### [Recorded information]

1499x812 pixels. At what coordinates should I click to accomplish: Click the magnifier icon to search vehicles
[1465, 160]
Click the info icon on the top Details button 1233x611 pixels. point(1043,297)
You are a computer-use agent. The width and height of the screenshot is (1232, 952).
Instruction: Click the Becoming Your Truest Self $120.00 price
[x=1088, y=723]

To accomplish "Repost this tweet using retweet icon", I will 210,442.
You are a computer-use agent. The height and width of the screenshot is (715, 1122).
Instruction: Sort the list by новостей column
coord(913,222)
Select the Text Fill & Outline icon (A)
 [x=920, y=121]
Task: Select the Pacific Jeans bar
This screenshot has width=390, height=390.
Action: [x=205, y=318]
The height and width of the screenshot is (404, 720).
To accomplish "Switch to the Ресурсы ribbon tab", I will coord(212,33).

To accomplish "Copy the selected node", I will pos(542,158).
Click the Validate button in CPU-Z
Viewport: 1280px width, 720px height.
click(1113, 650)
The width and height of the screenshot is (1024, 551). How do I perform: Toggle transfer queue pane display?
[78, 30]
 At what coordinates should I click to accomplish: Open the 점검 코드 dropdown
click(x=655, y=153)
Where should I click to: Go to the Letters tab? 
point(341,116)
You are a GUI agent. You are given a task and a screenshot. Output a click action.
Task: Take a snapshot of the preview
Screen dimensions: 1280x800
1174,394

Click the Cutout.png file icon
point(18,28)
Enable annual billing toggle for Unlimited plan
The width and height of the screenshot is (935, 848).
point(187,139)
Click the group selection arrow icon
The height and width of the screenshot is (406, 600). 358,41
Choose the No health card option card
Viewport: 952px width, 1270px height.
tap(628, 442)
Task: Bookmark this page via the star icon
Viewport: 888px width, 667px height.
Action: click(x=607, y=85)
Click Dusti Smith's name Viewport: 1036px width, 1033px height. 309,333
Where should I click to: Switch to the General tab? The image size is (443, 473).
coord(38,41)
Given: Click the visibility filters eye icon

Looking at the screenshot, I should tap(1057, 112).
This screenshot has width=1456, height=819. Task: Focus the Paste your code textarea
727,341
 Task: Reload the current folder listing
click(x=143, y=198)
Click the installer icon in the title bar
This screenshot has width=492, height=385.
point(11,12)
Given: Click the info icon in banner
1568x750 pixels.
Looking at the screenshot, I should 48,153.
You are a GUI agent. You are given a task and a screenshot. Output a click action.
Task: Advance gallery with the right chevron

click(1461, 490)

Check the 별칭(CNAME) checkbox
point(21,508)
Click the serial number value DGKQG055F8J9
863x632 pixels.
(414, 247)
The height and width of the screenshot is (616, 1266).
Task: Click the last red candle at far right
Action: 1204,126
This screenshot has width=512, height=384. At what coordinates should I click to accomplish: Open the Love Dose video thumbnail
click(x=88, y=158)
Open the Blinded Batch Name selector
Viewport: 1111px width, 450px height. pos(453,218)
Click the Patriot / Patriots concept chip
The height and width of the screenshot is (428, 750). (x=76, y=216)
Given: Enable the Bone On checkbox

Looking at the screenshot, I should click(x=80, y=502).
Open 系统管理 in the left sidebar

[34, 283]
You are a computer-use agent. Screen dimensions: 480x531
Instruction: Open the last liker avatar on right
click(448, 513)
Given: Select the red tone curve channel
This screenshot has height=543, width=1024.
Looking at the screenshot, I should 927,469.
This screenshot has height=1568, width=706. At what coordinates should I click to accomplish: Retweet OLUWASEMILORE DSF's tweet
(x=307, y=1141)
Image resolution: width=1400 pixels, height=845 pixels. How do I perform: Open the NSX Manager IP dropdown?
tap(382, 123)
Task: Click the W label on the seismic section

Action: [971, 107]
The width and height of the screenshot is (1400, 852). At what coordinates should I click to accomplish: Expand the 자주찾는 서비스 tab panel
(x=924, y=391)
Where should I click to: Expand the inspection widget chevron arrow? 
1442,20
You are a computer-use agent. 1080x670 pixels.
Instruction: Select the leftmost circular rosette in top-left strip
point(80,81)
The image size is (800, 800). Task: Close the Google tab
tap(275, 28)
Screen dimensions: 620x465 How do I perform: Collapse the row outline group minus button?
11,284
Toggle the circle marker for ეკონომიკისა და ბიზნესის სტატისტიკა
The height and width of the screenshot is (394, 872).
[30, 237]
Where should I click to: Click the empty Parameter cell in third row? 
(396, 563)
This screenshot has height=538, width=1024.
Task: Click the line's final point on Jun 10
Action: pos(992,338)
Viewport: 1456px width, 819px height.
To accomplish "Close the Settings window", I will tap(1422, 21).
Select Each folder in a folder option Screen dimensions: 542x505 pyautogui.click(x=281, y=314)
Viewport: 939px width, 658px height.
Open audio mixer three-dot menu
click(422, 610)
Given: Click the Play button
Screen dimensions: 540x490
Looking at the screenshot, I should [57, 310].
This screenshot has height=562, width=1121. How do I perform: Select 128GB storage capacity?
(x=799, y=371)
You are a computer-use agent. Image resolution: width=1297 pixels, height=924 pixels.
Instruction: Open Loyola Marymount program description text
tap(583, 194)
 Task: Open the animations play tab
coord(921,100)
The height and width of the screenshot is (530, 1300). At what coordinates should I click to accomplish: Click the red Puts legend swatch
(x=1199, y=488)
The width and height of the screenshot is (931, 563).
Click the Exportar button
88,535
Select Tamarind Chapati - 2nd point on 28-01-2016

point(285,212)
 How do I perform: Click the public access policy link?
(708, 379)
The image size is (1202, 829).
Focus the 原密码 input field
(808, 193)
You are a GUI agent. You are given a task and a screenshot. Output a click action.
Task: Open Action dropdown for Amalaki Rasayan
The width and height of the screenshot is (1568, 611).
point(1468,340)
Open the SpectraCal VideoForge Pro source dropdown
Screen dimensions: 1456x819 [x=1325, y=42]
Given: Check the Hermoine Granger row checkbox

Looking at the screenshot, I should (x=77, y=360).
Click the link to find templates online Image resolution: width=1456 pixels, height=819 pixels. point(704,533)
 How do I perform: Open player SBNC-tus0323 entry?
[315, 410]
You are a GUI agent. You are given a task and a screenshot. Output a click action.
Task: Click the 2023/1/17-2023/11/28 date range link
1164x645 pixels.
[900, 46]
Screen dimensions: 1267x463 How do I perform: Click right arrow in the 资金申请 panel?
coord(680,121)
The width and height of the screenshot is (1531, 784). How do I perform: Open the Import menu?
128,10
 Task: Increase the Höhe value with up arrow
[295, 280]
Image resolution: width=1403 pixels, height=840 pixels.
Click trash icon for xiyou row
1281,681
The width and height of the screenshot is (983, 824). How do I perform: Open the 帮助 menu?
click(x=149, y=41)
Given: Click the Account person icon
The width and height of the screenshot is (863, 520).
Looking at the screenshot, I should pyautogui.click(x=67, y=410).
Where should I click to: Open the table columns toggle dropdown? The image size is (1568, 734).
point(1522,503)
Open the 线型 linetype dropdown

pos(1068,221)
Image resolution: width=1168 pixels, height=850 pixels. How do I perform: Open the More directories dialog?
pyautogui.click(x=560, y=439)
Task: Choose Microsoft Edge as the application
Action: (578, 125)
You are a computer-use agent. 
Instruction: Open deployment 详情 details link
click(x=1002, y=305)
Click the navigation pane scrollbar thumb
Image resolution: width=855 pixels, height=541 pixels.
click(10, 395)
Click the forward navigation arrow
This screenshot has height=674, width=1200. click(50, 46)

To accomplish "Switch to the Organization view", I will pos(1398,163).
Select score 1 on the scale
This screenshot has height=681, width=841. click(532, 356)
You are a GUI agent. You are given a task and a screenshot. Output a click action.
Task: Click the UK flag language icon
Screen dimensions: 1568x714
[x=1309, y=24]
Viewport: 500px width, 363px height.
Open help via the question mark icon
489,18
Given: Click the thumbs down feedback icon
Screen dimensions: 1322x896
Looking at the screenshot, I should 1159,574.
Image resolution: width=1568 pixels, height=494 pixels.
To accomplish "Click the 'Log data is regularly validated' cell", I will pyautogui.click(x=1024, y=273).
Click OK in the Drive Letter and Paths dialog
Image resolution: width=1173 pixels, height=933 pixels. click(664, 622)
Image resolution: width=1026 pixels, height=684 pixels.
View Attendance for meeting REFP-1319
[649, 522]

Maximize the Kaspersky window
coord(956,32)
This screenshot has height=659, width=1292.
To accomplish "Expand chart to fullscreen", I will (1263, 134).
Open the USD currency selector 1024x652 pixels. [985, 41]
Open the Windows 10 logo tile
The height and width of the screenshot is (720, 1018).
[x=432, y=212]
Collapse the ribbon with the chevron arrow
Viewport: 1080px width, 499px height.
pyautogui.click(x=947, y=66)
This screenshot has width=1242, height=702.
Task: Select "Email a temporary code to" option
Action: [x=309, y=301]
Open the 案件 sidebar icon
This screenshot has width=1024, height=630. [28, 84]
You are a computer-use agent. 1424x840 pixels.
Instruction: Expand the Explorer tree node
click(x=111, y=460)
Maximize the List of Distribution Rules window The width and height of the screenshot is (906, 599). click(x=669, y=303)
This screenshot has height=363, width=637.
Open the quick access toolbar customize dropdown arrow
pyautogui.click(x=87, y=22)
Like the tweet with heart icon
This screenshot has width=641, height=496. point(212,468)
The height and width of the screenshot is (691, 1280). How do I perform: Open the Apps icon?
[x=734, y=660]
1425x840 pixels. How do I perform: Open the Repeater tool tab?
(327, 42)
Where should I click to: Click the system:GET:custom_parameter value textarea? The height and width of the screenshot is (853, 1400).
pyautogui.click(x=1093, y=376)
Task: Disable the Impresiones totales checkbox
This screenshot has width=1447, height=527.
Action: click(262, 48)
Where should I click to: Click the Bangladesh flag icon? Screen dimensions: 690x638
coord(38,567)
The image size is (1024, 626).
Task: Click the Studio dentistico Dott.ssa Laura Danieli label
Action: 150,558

### [The task]
Rewrite the records from the line with "Image resolution: width=1026" up to and including the line with "will (1263, 134).", swapping "meeting" for "session" and leaving everything else as it is.

### [Exercise answer]
Image resolution: width=1026 pixels, height=684 pixels.
View Attendance for session REFP-1319
[649, 522]

Maximize the Kaspersky window
coord(956,32)
This screenshot has height=659, width=1292.
To accomplish "Expand chart to fullscreen", I will (1263, 134).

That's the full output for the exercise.